**Questions on the material:**
A. In the article on gut bacteria, reproduce the passage starting with "Scientists at the" and going on through "type of bacteria.", swapping "mice" for "rats".
B. For each statement below, say yes or no according to the article on gut bacteria, and quote the exact words from it that decide the answer. (i) The large intestine hosts roughly a hundred trillion bacteria. (ii) The California Institute of Technology study tested its bacteria on human patients with autism. (iii) A low-calorie diet reduces the diversity of gut microbes.
C. Extend the article on gut bacteria, writing what comes after its final sentence.

Top of Excerpt to read

Why eating bacteria could be the future of medicine

Scientists at the California Institute of Technology have found that ingesting the right kinds of bacteria can have a positive influence on ailments as diverse as obesity and autism.

By Michael Brooks

Here’s something to think about while you eat and drink to excess on New Year’s Eve: your large intestine is host to roughly a hundred trillion bacteria, weighing a few kilos, and they can have a surprising effect on your health and maybe even your behaviour.

In December, researchers at the California Institute of Technology showed that mice demonstrating abnormal social interactions, obsessive behaviour and intestinal problems – all traits associated with autism in human beings – can be cured if they ingest the right type of bacteria.

That’s quite a startling result, and just the latest in a booming area of research. Typically, you will have hundreds of different species of microbes living in your gut; this is known as your gut microbiome. A study reported this spring showed that not hosting a sufficiently diverse bacteria population can lead to insulin resistance, which is often a precursor for Type 2 diabetes and can make you prone to putting on weight. This is fixable, according to another recent study: if you go on a low-calorie diet, it boosts your gut microbe diversity.

Bottom of Excerpt to read
Top of Supplied records

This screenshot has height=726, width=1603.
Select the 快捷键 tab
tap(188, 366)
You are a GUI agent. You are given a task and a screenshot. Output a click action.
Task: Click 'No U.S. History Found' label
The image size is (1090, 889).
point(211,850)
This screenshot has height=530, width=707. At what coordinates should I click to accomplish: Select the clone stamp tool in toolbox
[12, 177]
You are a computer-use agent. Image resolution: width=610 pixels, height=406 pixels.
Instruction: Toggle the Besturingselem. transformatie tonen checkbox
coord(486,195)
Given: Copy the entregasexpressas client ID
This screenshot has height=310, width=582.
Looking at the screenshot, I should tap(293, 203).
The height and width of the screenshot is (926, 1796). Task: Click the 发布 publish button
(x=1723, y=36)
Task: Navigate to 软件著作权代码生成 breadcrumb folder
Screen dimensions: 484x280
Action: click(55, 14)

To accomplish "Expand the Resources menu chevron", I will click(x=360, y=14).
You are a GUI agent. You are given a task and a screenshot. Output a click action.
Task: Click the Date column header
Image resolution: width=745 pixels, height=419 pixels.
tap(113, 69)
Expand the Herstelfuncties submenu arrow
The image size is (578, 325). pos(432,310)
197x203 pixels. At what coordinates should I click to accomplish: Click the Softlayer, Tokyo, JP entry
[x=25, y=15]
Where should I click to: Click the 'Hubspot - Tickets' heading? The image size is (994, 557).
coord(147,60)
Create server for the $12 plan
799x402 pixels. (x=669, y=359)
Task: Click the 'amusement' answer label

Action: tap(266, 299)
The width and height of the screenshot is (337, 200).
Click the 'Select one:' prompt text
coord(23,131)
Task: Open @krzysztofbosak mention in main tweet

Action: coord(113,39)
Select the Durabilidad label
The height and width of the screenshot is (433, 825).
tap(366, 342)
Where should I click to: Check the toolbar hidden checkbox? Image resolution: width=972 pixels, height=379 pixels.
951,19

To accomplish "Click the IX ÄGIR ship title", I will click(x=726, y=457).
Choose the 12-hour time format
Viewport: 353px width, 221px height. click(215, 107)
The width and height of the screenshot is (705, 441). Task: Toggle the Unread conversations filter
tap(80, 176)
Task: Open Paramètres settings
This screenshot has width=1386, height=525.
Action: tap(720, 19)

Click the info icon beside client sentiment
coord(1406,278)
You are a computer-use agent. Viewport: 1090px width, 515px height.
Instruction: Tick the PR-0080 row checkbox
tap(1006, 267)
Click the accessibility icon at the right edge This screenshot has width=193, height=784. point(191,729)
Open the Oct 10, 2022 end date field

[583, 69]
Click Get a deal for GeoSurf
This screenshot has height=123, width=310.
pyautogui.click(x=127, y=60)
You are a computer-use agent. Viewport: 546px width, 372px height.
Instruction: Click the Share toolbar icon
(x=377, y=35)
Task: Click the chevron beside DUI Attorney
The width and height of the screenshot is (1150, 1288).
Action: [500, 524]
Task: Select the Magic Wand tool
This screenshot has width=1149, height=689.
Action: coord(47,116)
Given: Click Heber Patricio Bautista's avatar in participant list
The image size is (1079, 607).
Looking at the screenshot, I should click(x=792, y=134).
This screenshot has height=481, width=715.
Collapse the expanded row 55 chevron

Bottom of Supplied records

**Answers to the tasks:**
A.
Scientists at the California Institute of Technology have found that ingesting the right kinds of bacteria can have a positive influence on ailments as diverse as obesity and autism.

By Michael Brooks

Here’s something to think about while you eat and drink to excess on New Year’s Eve: your large intestine is host to roughly a hundred trillion bacteria, weighing a few kilos, and they can have a surprising effect on your health and maybe even your behaviour.

In December, researchers at the California Institute of Technology showed that rats demonstrating abnormal social interactions, obsessive behaviour and intestinal problems – all traits associated with autism in human beings – can be cured if they ingest the right type of bacteria.

B.
(i) Yes: "your large intestine is host to roughly a hundred trillion bacteria"
(ii) No: "mice demonstrating abnormal social interactions, obsessive behaviour and intestinal problems – all traits associated with autism in human beings"
(iii) No: "if you go on a low-calorie diet, it boosts your gut microbe diversity"

C.
Or you could have a microbe transplant. Lean mice have been made obese simply by giving them the gut flora of obese mice. And, in a remarkable study published in September, gut flora taken from human twins where one is obese and one is lean affected the corpulence of the mice that received them. Those that received the microbiome of the fat twin became fat, and the ones that got the lean twin’s bacteria became lean. Body shape is, to a certain degree, transmissible.

Microbiology is becoming cheaper, and the processing of biological information is happening ever faster. Today, there are even crowdsourced, open-access studies, such as the American Gut project. In September, its scientists released the first analysis of the gut microbiome of North America, based on 1,000 stool samples. This is just the start: 4,000 people are now signed up to the project (you can sign up from anywhere in the world but researchers are having problems with US Customs over importing faecal matter). American Gut is co-ordinating its findings with information from large-scale genomic and body-mapping projects; we are beginning to build the kinds of database that could revolutionise medicine.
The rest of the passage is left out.